Gao Yanping, Feng Bing, Han Siqi, Zhang Kai, Chen Jing, Li Chen, Wang Rui, Chen Longbang
Department of Medical Oncology, Jinling Hospital, School of Medicine, Nanjing University, Nanjing, China.
Cell Physiol Biochem. 2016;38(2):427-48. doi: 10.1159/000438641. Epub 2016 Feb 1.
Cancer remains one of the most threatening causes of human health impairment, and the mechanisms underlying tumorigenesis have not been completely characterized. MicroRNAs (miRNAs) are a group of endogenous, small (18∼25 nucleotides) non-coding RNAs which negatively regulate gene expressions by directly binding to the 3'-untranslated regions (3'-UTRs) of the target messenger RNAs (mRNAs). Increasing evidence has demonstrated abnormal miRNA profiles and confirmed their involvement in tumor initiation and progression. As one important member of the miR-200 family, microRNA (miR)-141 is aberrantly expressed in many human malignant tumors, participating in various cellular processes including epithelial-mesenchymal transition (EMT), proliferation, migration, invasion, and drug resistance. In the present review, we briefly describe the mechanisms underlying miR-141-mediated tumorigenesis and the possible future of miR-141 as a potential diagnostic and prognostic parameter as well as therapeutic target in clinical applications.

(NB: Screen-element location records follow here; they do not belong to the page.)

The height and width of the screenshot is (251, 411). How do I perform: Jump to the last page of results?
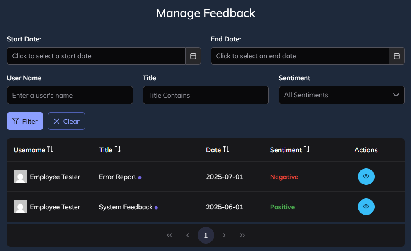click(242, 235)
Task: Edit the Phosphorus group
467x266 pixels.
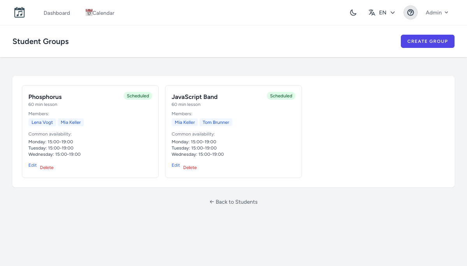Action: [33, 165]
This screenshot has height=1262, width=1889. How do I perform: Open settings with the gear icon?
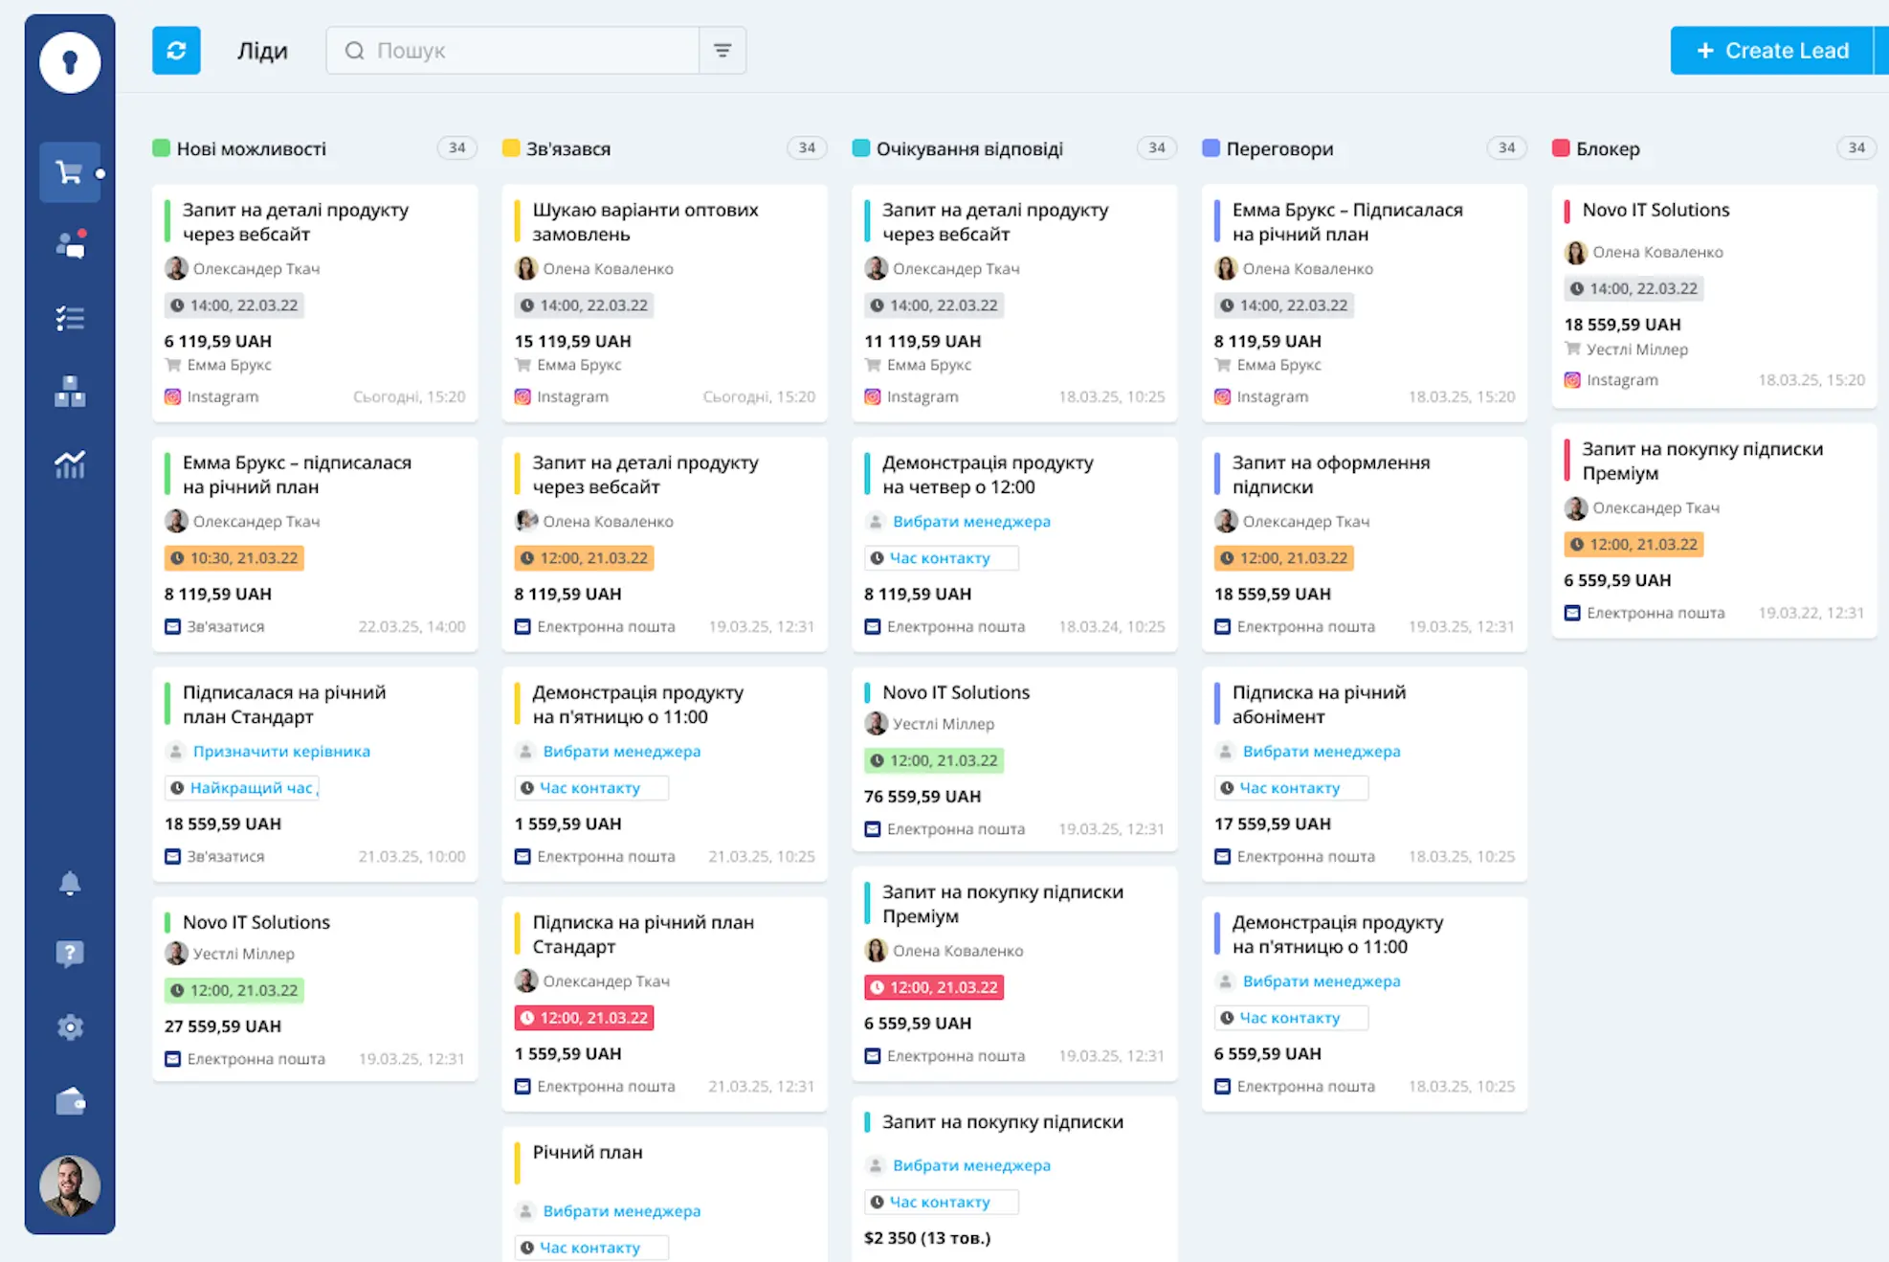70,1026
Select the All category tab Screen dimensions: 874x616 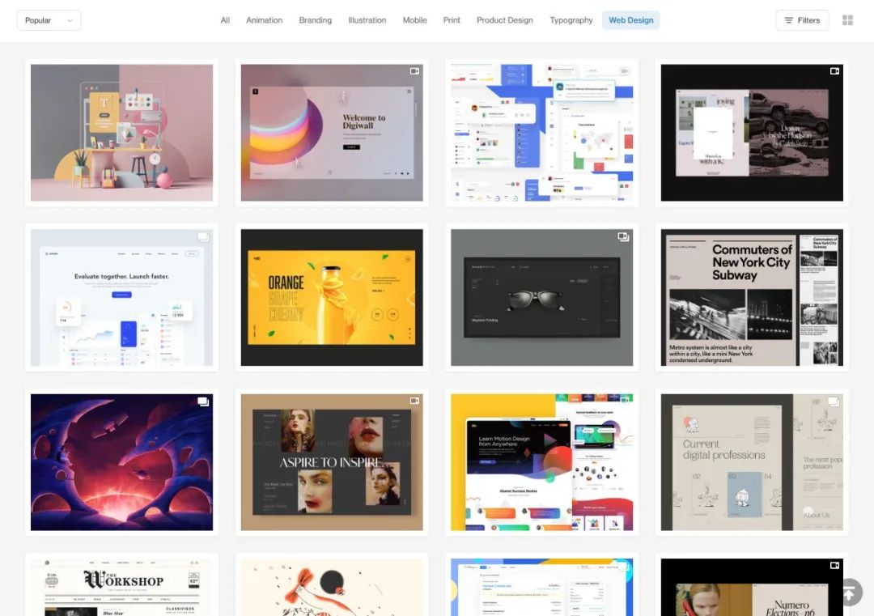coord(225,20)
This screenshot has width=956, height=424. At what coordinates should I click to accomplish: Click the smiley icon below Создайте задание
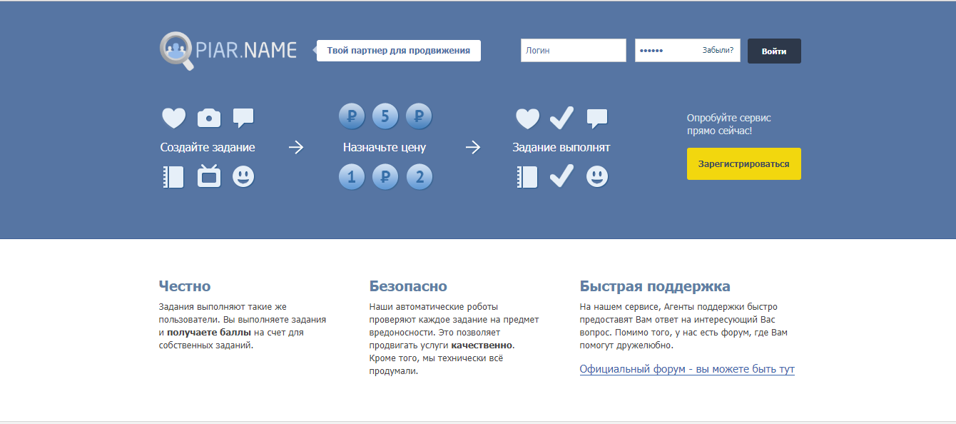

癌症仍然是人类健康受损的最具威胁性的原因之一,肿瘤发生的机制尚未完全明确。微小RNA(miRNA)是一类内源性的小(18∼25个核苷酸)非编码RNA,它们通过直接结合靶信使RNA(mRNA)的3'非翻译区(3'-UTR)来负调控基因表达。越来越多的证据表明miRNA谱异常,并证实它们参与肿瘤的起始和进展。作为miR-200家族的重要成员之一,微小RNA(miR)-141在许多人类恶性肿瘤中异常表达,参与包括上皮-间质转化(EMT)、增殖、迁移、侵袭和耐药性在内的各种细胞过程。在本综述中,我们简要描述了miR-141介导肿瘤发生的机制,以及miR-141作为潜在的诊断和预后参数以及临床应用中的治疗靶点的可能前景。